Author: Jacob P. Massine
Paul wrote his letter to the church at Philippi while in prison. Philippians is a genuinely encouraging letter intended to build the faith of the local church by urging sincerity and humility. Paul’s confidence in the direction and ultimate goal of this faith is evident even in his diction.
Paul frames his dreary situation with rejoicing: “Most of the brethren have been made confident in the Lord because of my imprisonment” (Phil 1:14). Roman prisoners were not provided room and board. Locked up, and sometimes chained to a guard for constant supervision, they had to rely on a close-knit network of friends and family to supply their food. Paul’s food would likely have come from other Christians. His faith in Christ and the Christian community was thus grounded in each meal he ate within the prison walls.
Paul tells the Philippians:
Only let your manner of life be worthy of the gospel of Christ, so that whether I come and see you or am absent, I may hear of you that you stand firm in one spirit, with one mind striving side by side for the faith of the gospel, and not frightened in anything by your opponents. (Phil 1:27–28)
“Striving side by side” is one word in Greek—sunathlountes (συναθλοῦντες). Sunathlountes means “to contend along with, to assist.” It is formed by attaching the word sun (συν), meaning “in company with,” or “together,” to athleo (αθλέω), which means “to contend for a prize, to struggle.” Athleo is related to the noun athlon (αθλον), meaning “contest, combat, labor” or “prize.” We derive athlete and athletic from this word.
Athleo is used in classical Greek literature to describe athletic contests. These vibrant contests involved nearly unendurable tasks that required years of personal training. The victor won statues, effigies and laudatory poems written in their honor. For Paul, the prize is full residence in the Kingdom of God, as well as a well-developed spiritual constitution, which is athletic in nature. Confinement in prison is a crucial component in Paul’s spiritual development.
Following this passage, Paul writes, “It has been granted to you that for the sake of Christ you should not only believe in him but also suffer for his sake” (Phil 1:29). The Greek for “suffer” is paskhein (πασχειν), which connotes not only to suffer, but also “to feel emotion.” For Paul, empathy is part of suffering.
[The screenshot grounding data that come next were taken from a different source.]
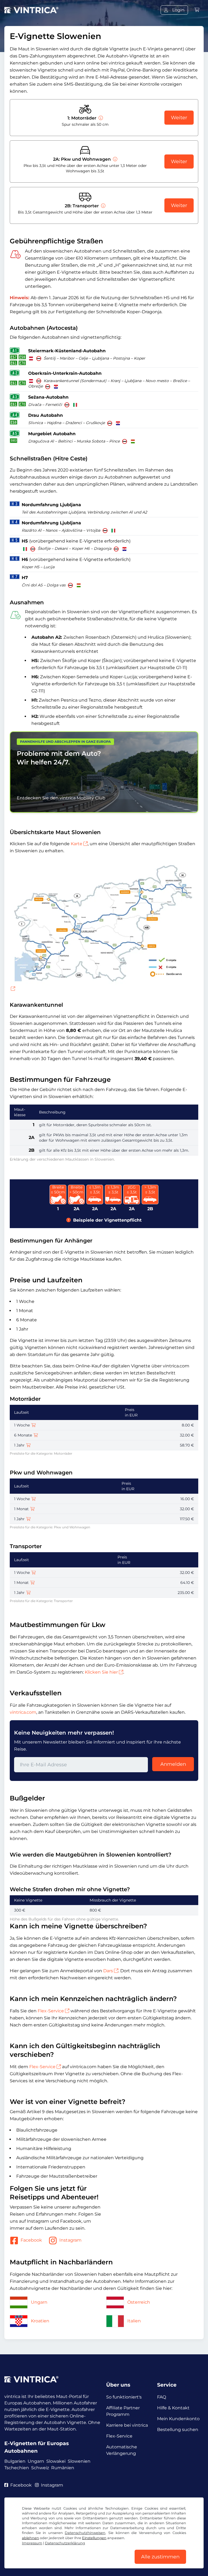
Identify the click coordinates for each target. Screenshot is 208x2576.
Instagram (70, 2240)
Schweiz (40, 2467)
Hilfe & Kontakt (173, 2407)
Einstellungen (94, 2538)
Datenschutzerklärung (65, 2543)
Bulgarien (14, 2461)
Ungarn (39, 2302)
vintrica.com (23, 1712)
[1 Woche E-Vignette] (33, 1425)
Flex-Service (51, 2010)
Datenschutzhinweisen (85, 2533)
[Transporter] (102, 205)
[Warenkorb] (196, 9)
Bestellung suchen (177, 2429)
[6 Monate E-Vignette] (36, 1435)
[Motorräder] (100, 118)
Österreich (138, 2302)
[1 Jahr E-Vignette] (28, 1445)
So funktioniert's (124, 2397)
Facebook (31, 2240)
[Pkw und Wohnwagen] (114, 159)
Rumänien (62, 2467)
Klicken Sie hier (101, 1672)
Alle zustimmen (160, 2557)
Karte (76, 843)
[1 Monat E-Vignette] (32, 1508)
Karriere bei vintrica (127, 2425)
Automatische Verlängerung (121, 2450)
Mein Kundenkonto (178, 2418)
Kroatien (40, 2320)
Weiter (179, 118)
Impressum (32, 2543)
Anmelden (173, 1764)
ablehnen (30, 2538)
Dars (108, 1970)
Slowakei (56, 2461)
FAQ (161, 2397)
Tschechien (16, 2467)
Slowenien (79, 2461)
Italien (134, 2320)
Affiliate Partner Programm (123, 2411)
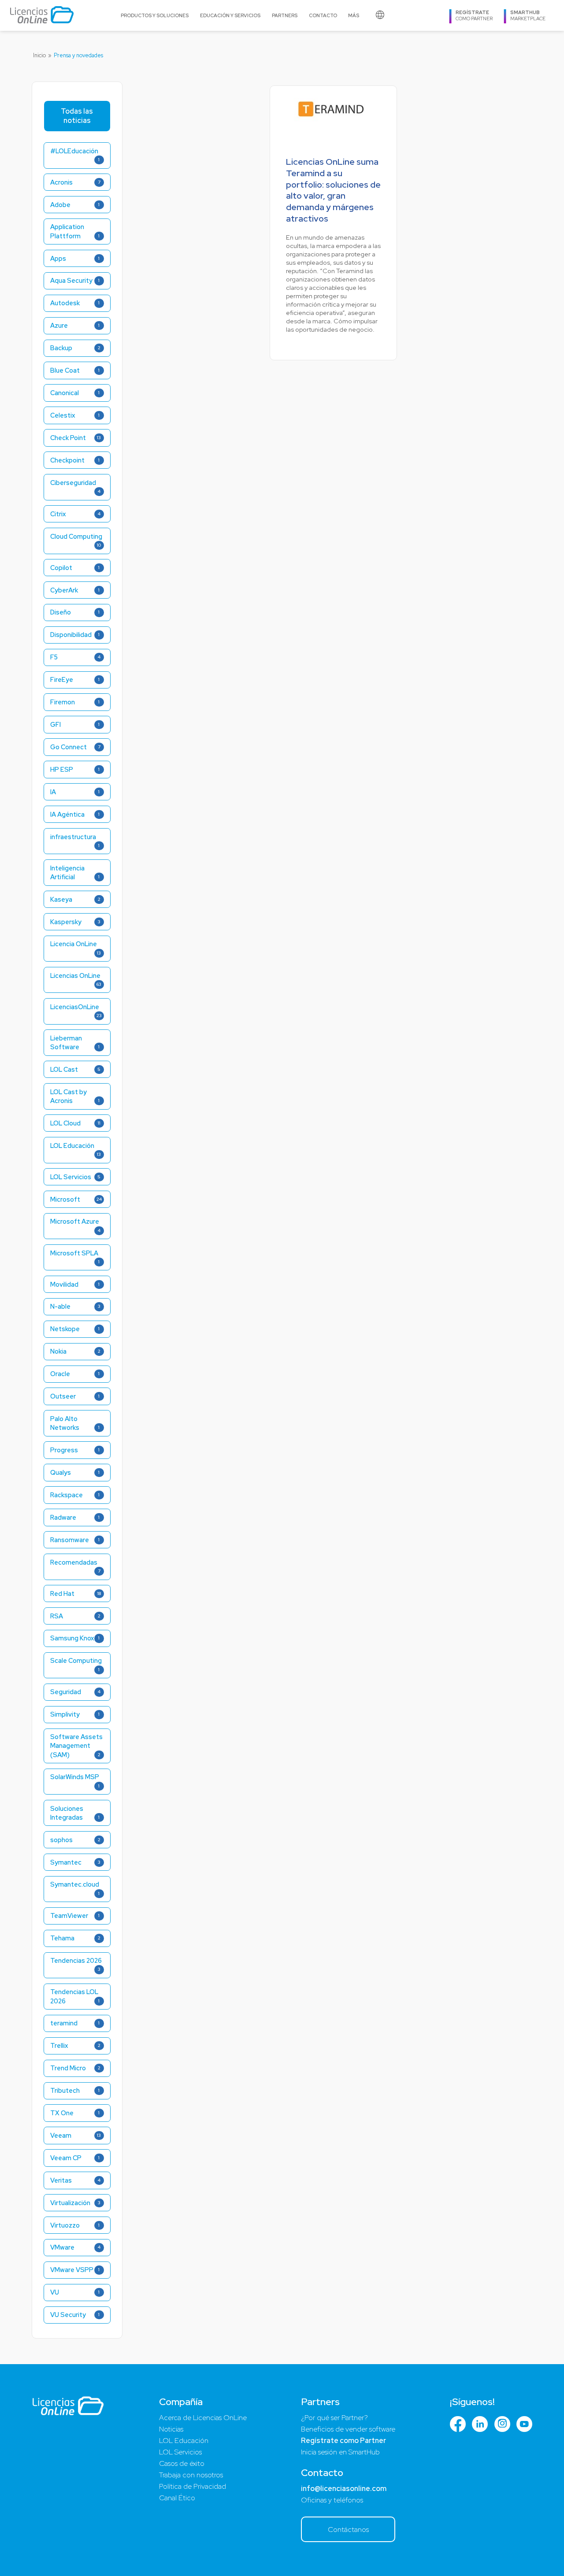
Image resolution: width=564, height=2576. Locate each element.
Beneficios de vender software (348, 2429)
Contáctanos (348, 2529)
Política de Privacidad (192, 2486)
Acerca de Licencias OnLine (203, 2417)
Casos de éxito (181, 2463)
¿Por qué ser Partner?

We don’t usually consider suffering a gift, but the serious athlete welcomes any opportunity to build his or her self through exertion. Paul, writing from a prison where starvation was a very real possibility, considered his imprisonment one more element of the training he must endure to receive the final “prize” (athlon, αθλον) of the Christian life: “For to me, to live is Christ, to die is gain” (Phil 1:21). Given Paul’s complete assurance in those circumstances, we can safely infer that the final athlon was, “The peace of God, which passes all understanding” (Phil 4:7). Attained in a community through shared difficulties, this prize transcends the classical meanings of athlon, by integrating it into a Christian framework.